Gli attentati dal 2015 in poi in Francia, Belgio e Regno Unito erano domestici, compiuti da cittadini europei o immigrati di lungo corso come Abdesalem Lassoued a Bruxelles. È terrorismo interno, non internazionale. Nasce bella comunità di immigrati di prima, seconda o terza generazione”. Ancora una volta è stata colpita Bruxelles perché come spiega Mantici, nel quartiere Moleenbek, con 100mila immigrati musulmani, per la legge dei grandi numeri almeno 10 estremisti ci sono. Dunque “l’azione di Abdesalem è stata stimolata da quanto succede in Israele e a Gaza e in Svezia con la profanazione del Corano”.



Isis non esiste più? “Non ci sono cellule da controllare”

Prevenire l’attentato di Bruxelles, secondo Alfredo Mantici, a capo degli analisti del Sisde e oggi professore di intelligence all’università di Roma Unint, non era possibile. Infatti “non ci sono cellule da tenere sotto controllo, da infiltrarsi o pedinare, essendo un lupo solitario. C’è solo il singolo che decide di agire. Ora sappiamo che era sospettato di simpatie estremiste, però non esiste un Guantanamo in Europa, non possiamo detenere senza processo persone che sospettiamo di essere estremiste. Per fortuna in Italia c’è una legge che sanziona anche la propaganda jihadista sul web, e questo ha portato agli ultimi due arresti di Milano“. Diverso invece in Belgio.

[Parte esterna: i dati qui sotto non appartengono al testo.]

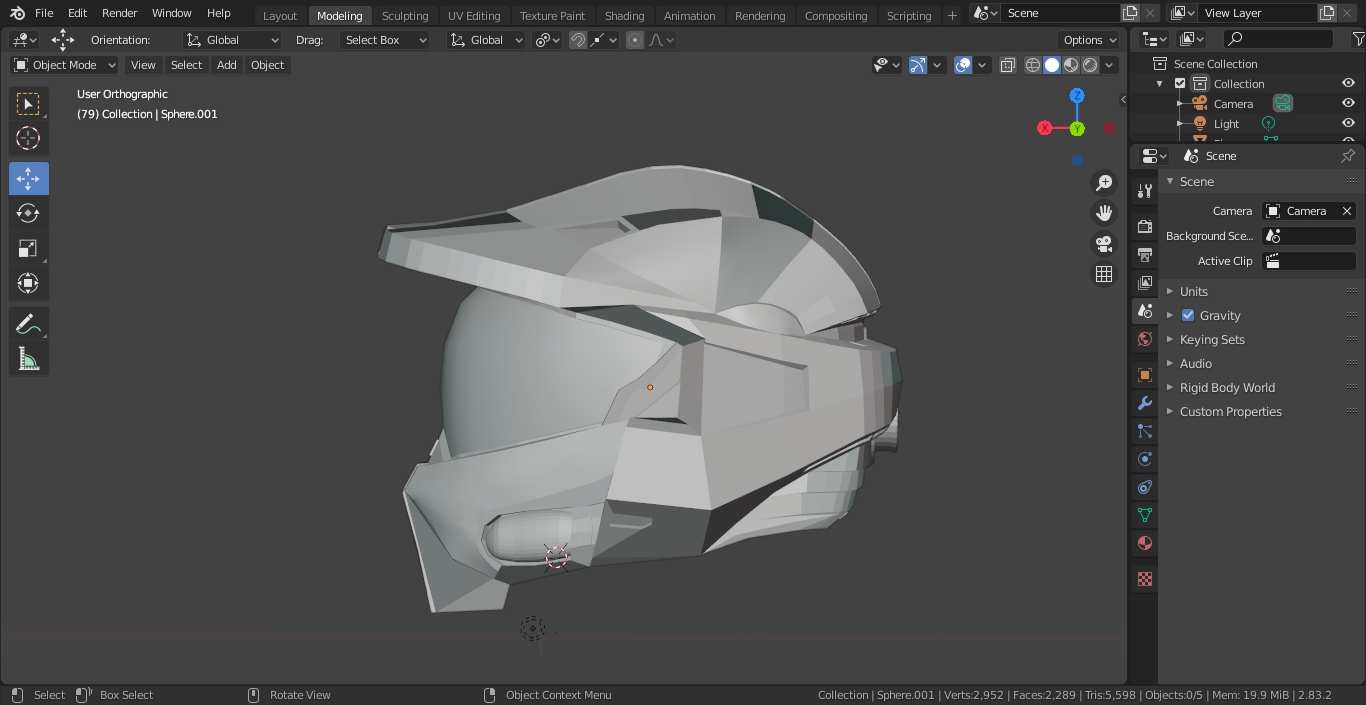The height and width of the screenshot is (705, 1366).
Task: Open the World properties tab
Action: coord(1145,339)
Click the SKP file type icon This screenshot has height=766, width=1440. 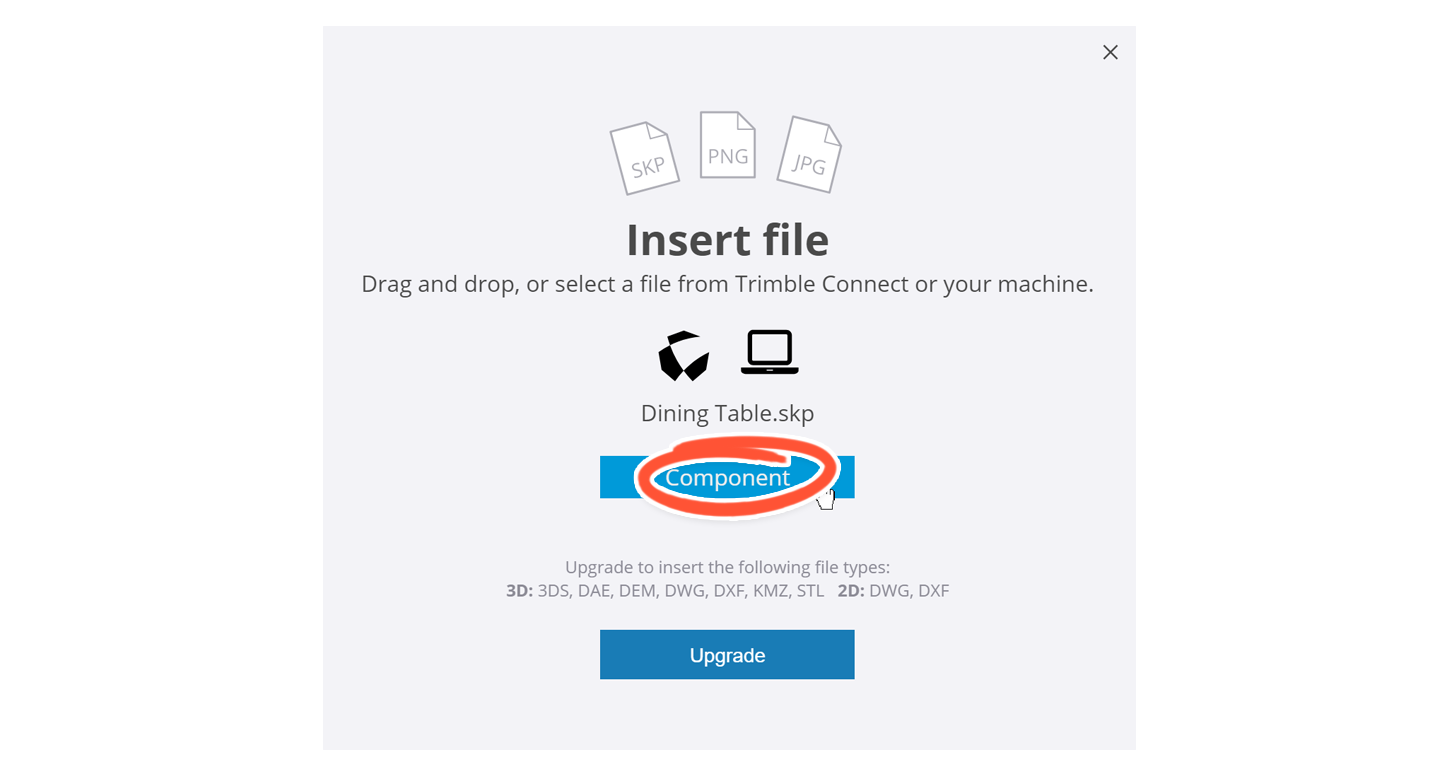click(x=645, y=158)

In Italia il pericolo terrorismo è di molto minore rispetto a Paesi come Belgio o Francia in quanto non esistono i banlieue come in Francia o i quartieri ghetto come Moleenbek in Belgio. “Da noi gli immigranti arabi o musulmani sono integrati in quartieri abitati da italiani. C’è un controllo sociale spontaneo. È difficile organizzare gruppi e piccole fazioni estremistiche senza che il passaparola del vicinato arrivi prima o poi alla polizia” spiega Mantici al Messaggero. Oltre questo c’è un comparto di sicurezza allenato da trent’anni di antiterrorismo e antimafia. Dunque c’è una enorme capacità di reazione rispetto a Paesi che non hanno avuto Brigate rosse o mafia. In Italia, dunque, resta bassissimo il rischio attentati anche se ovviamente “il matto singolo che esce di casa e investe sul marciapiede trenta persone non si può prevenire, ma le nostre comunità di immigrati musulmani, in questi anni di terrorismo islamico in Europa (per mano dell’Isis, ndr), hanno dato prova di essere più moderate”.